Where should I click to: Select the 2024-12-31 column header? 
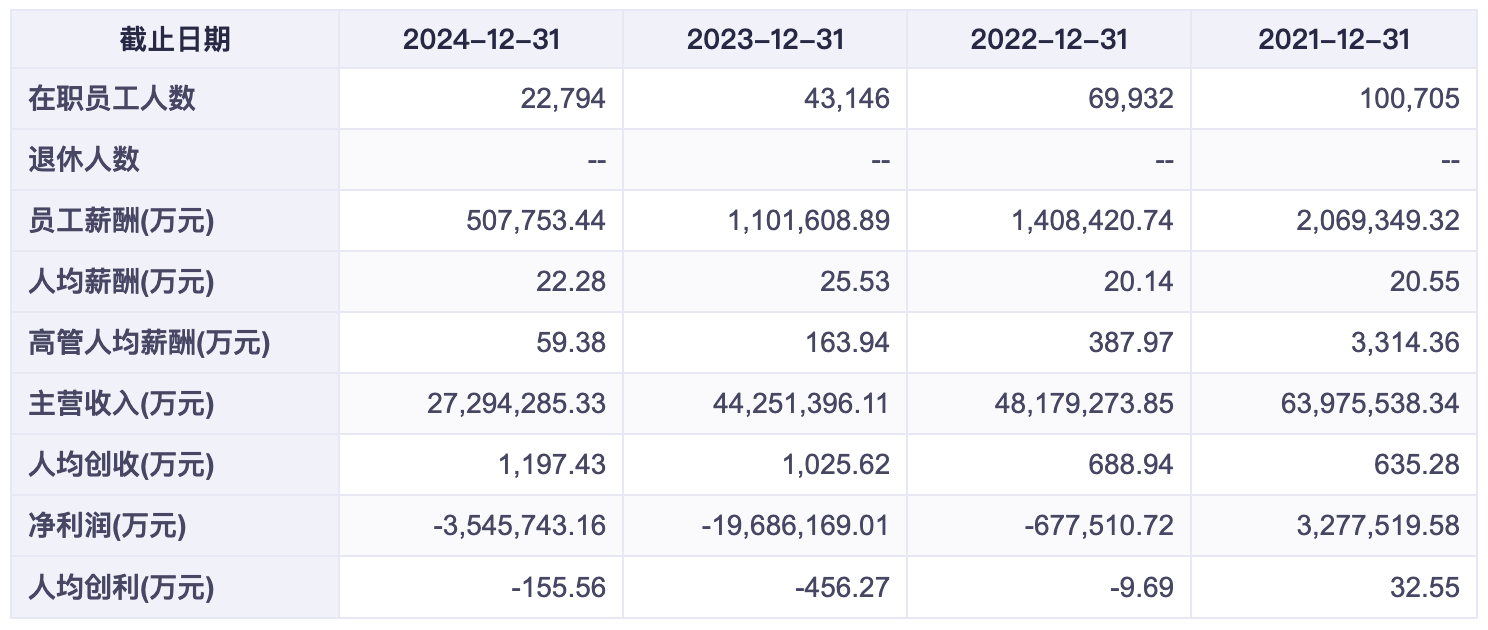[481, 40]
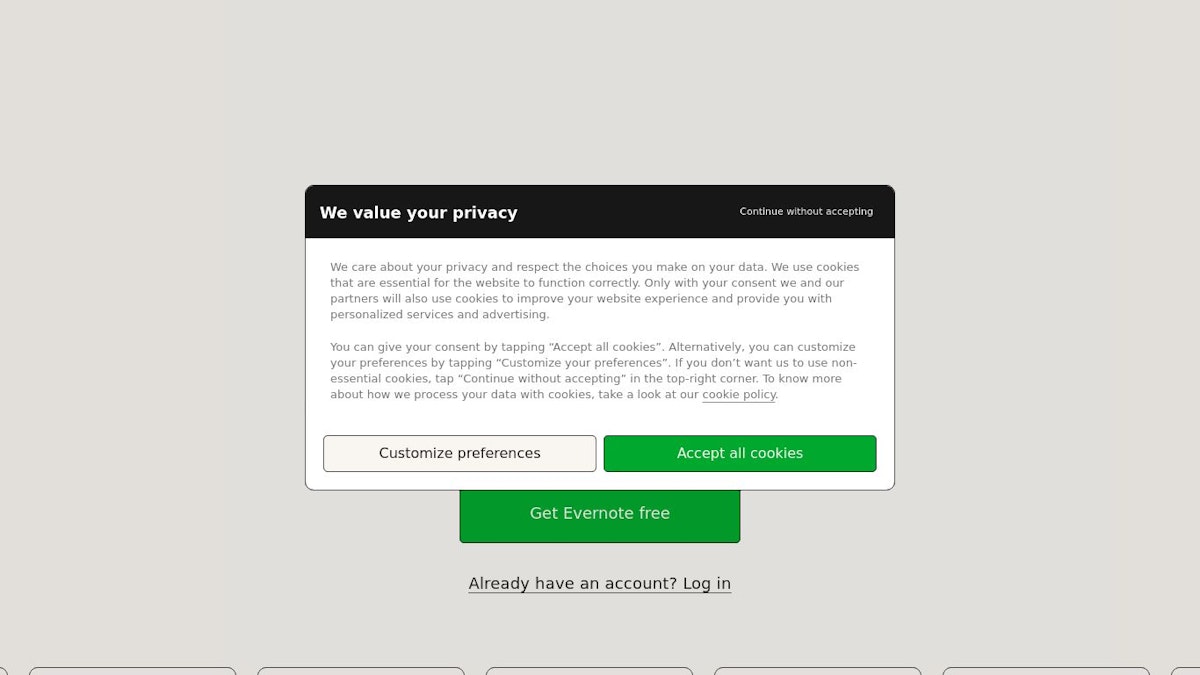Select the second full card outline at page bottom
The width and height of the screenshot is (1200, 675).
360,671
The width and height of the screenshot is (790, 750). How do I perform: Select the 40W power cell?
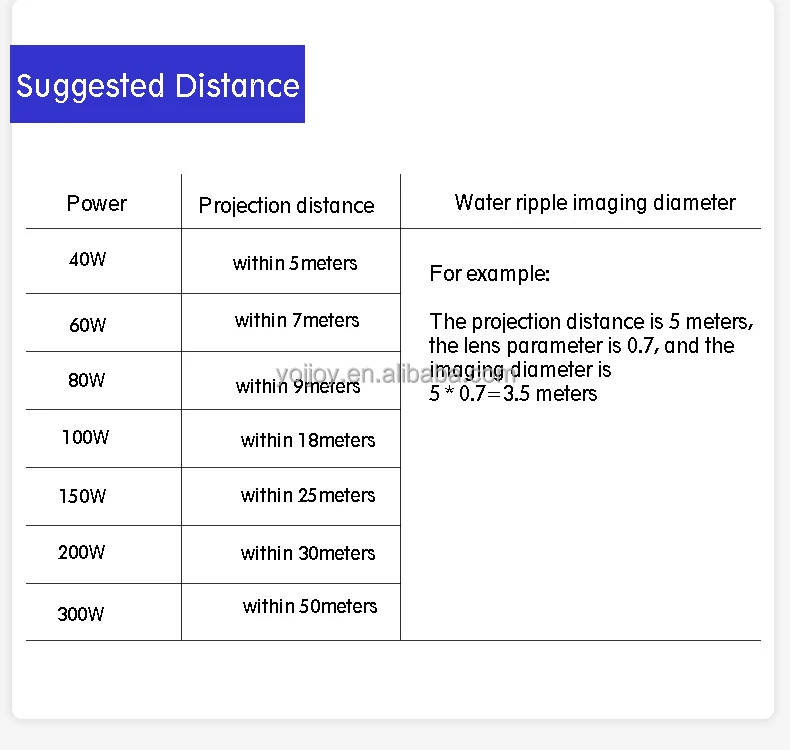87,260
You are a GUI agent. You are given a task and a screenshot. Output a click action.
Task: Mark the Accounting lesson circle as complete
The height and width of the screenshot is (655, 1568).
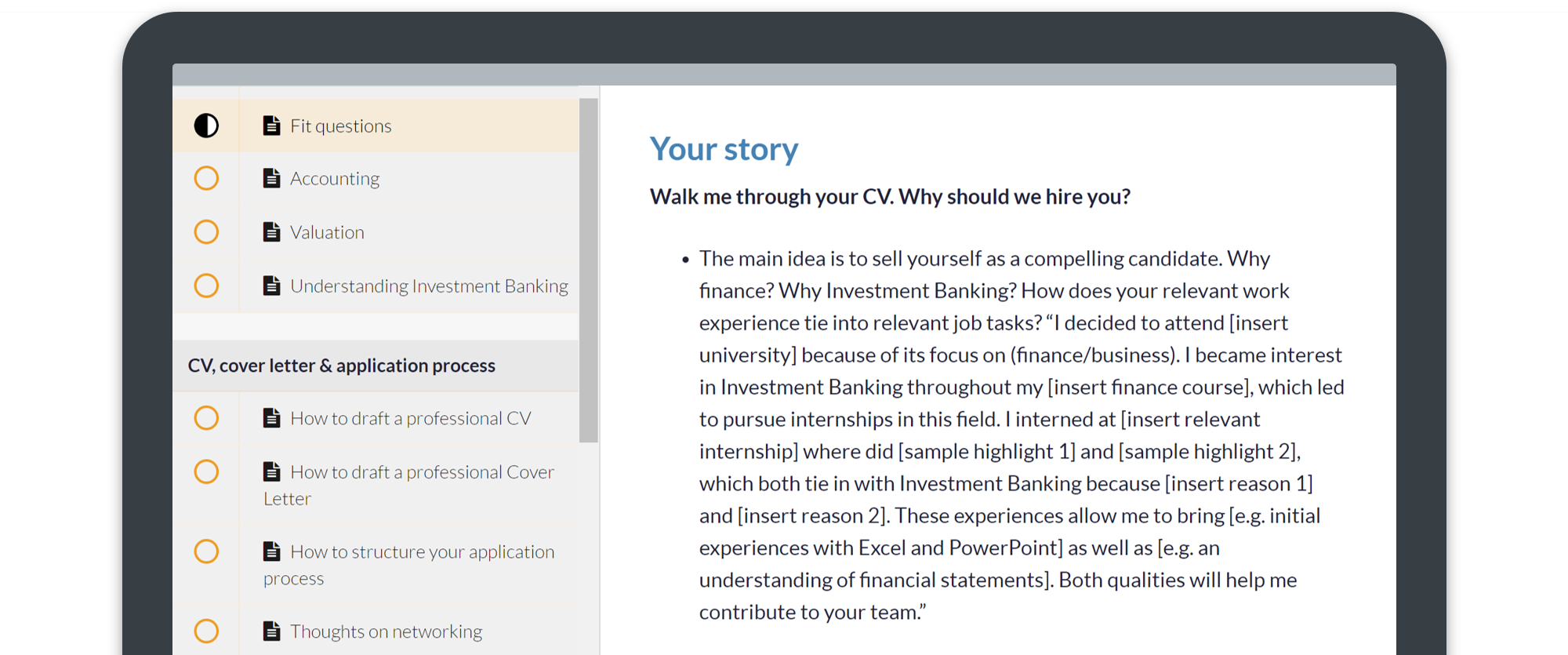[206, 178]
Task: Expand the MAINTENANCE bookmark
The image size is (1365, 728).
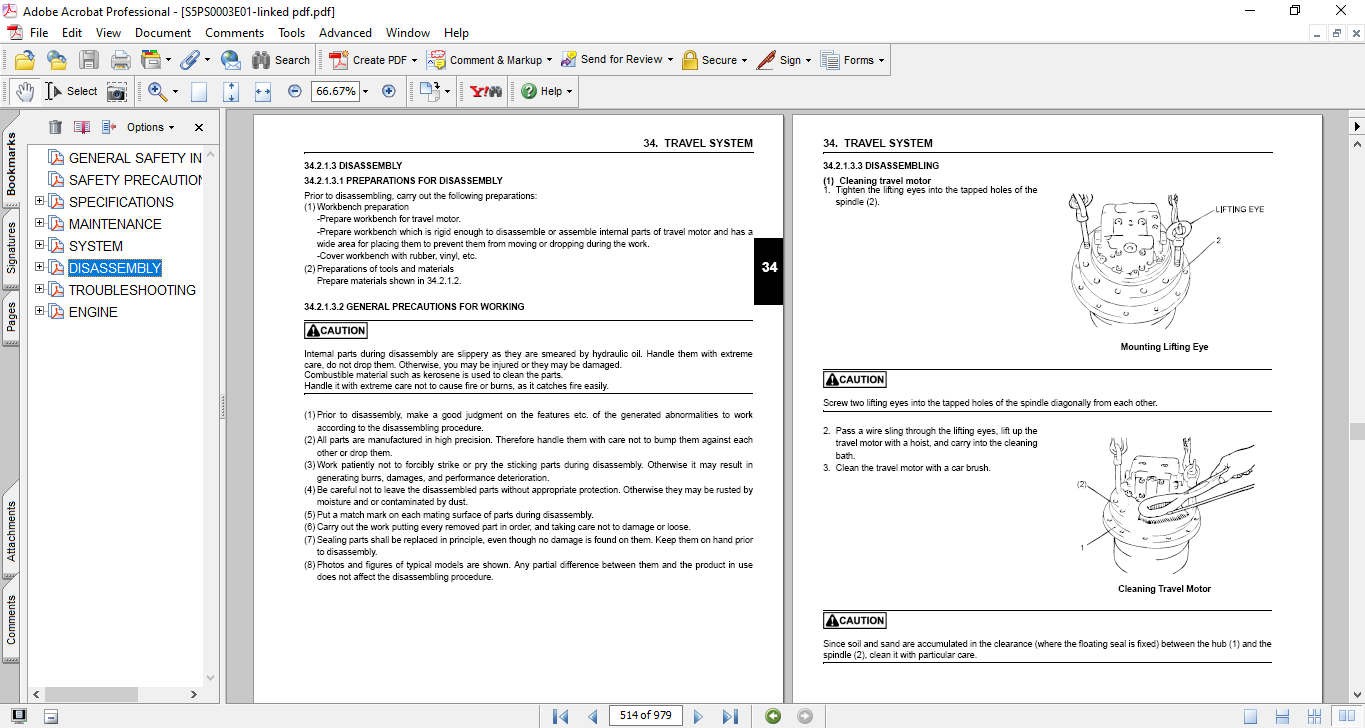Action: 40,224
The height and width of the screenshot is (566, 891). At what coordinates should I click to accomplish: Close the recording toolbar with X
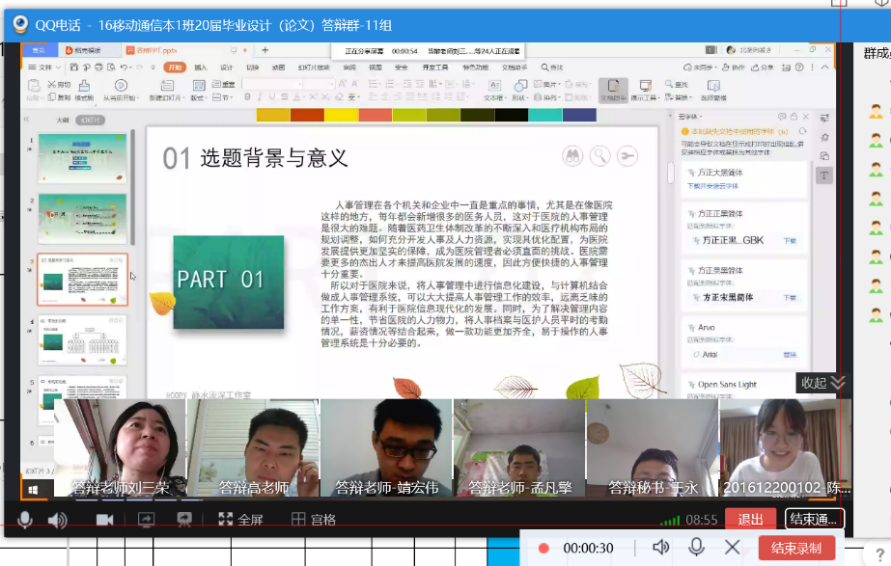[732, 547]
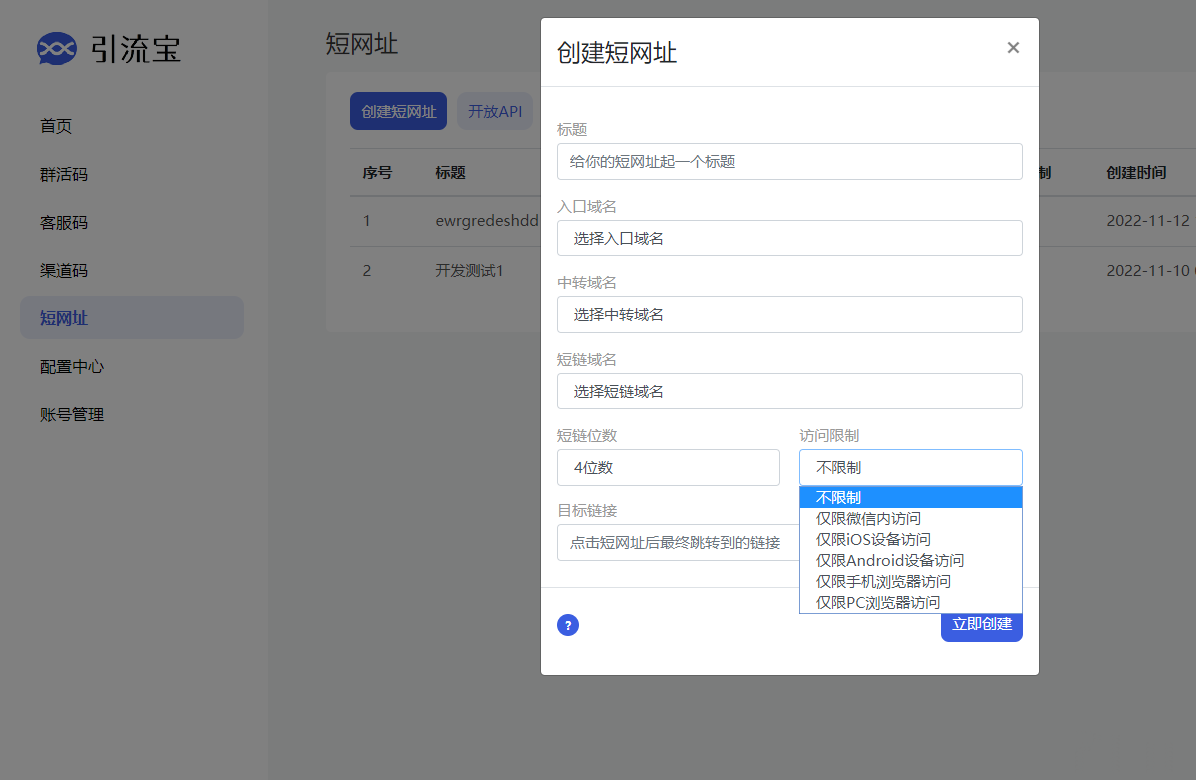Close the 创建短网址 dialog with X
The width and height of the screenshot is (1196, 780).
[1013, 48]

________________________

What you have to do =
Reproduce exactly, without any picture, the lines from the one bearing "The height and width of the screenshot is (566, 891)." to the last line of the records above.

Written response =
The height and width of the screenshot is (566, 891). At what coordinates should I click to accomplish: Close the recording toolbar with X
[732, 547]
Close the 创建短网址 dialog with X
The width and height of the screenshot is (1196, 780).
[1013, 48]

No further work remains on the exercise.